### Excerpt to read

┄┄┄┄┄┄

The poor governance of the last one year is apparently getting at President Bola Tinubu. He needs our collective pity. It is making him depressed, enough to enter into what lawyers call forum-shopping. Today, Aso Rock is clutching at straws. Its case is akin to that of the proverbial man inside raging waters which have overwhelmed him. The tidal wave is angry and is threatening to envelope the non-initiate, the Ogberi who jumped into the Kudeti River assuming it was a mere steady flow of run-off water. To overcome the anger of Kudeti, Tinubu is throwing tantrums, accusations and all-what-ought-nots as straws to salvage his drowning.
Last Thursday, the president met Northern leaders, the leadership of the Arewa Consultative Forum (ACF) at the Presidential Villa, Abuja. As things later turned out, the meeting was aimed at concretising, in the minds of Nigerians, the suit instituted by the Federal Government against the 36 state governors at the Supreme Court. Specifically, Tinubu wanted the leaders to pressurise their state governors to account for their responsibilities. Fantastic. Like a grumpy school boy boxed to a corner, the president told the Northern elders that, while he was doing his utmost to raise the nation’s revenue, sub-national governments must make the needs of the locals the centerpiece of their governance.
“We are running a constitutional democracy. I will appeal to you to summon the governors. I am doing my very best to enhance the revenue base of the country. They must equally be sympathetic, and they must urgently consider the needs of the local people. People reside in the local communities. That is where they work, farm, and live. If the local governments are not effective in delivering services; as leaders, we must not hang on to the numbers. We have 774 local government areas, but are they truly effective? Do they solve problems for Nigerians? Do they coordinate development programming with the state and federal governments?” he asked, throwing rhetoric into the debate.
The president also asked for accountability in the performance of the 774 local governments. “Maybe we should look at recalibrating. What was good four years ago may not be good today. When we want the votes, we go to the locals; when we get the votes, we move to and focus on Abuja,” he said pleadingly.
Since 1999, Nigerians have confronted sub-national governments who they accuse of performing beneath their optimal level. They also, in fact, accuse them of tampering with the stupendous cash that goes into their tills. Heads of those governments have even been jailed for filching their people’s patrimony. So, Tinubu’s cry-of-the-matricidal-wife (ekun ap’okoje) is not novel.

┄┄┄┄┄┄

### Data segment

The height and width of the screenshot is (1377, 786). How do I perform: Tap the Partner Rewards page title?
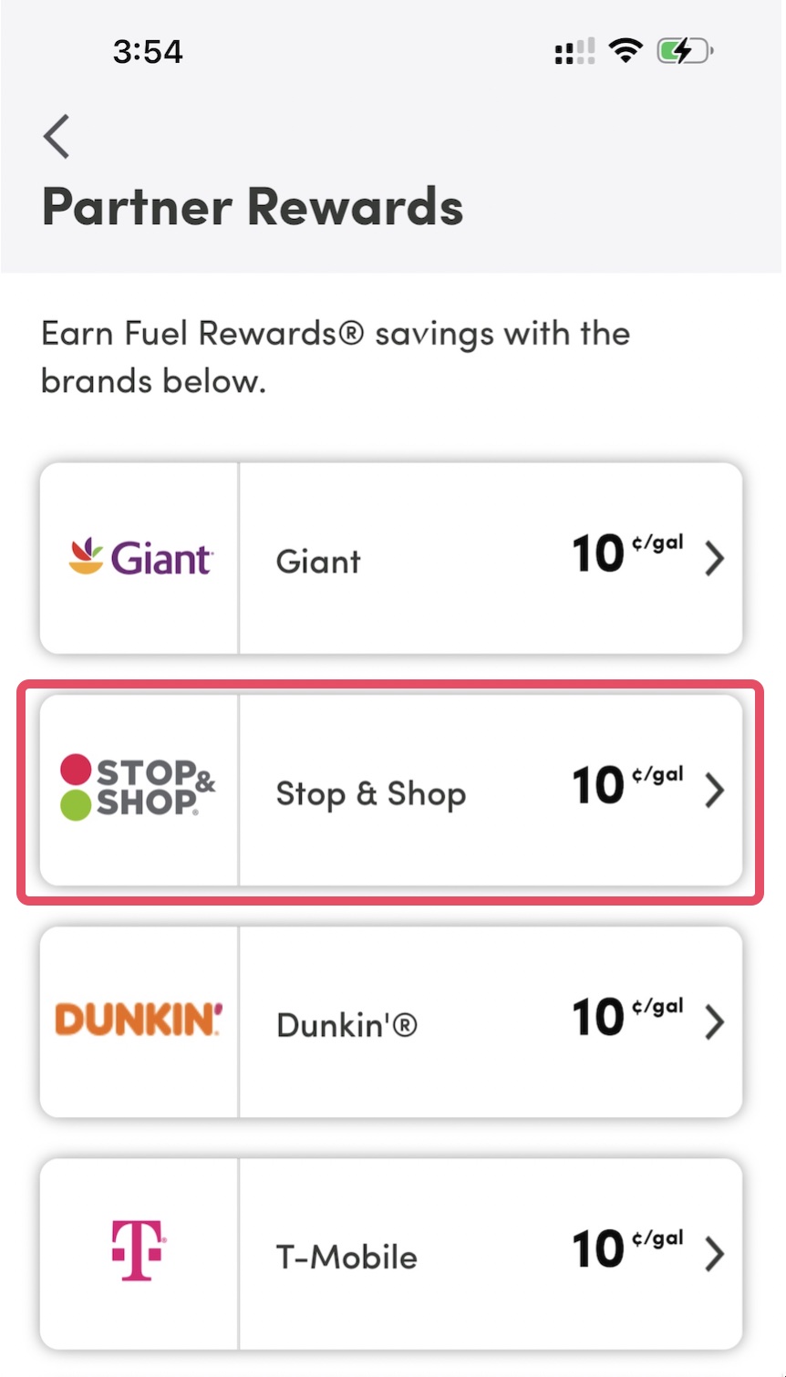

┄┄┄┄┄┄

### Your instructions
Extract the passage of the commentary on President Tinubu's meeting with Northern leaders from "The president also" to "he said pleadingly.", reproducing it word for word. The lines that come after the commentary are separate material and bear no relation to it.

### Final result
The president also asked for accountability in the performance of the 774 local governments. “Maybe we should look at recalibrating. What was good four years ago may not be good today. When we want the votes, we go to the locals; when we get the votes, we move to and focus on Abuja,” he said pleadingly.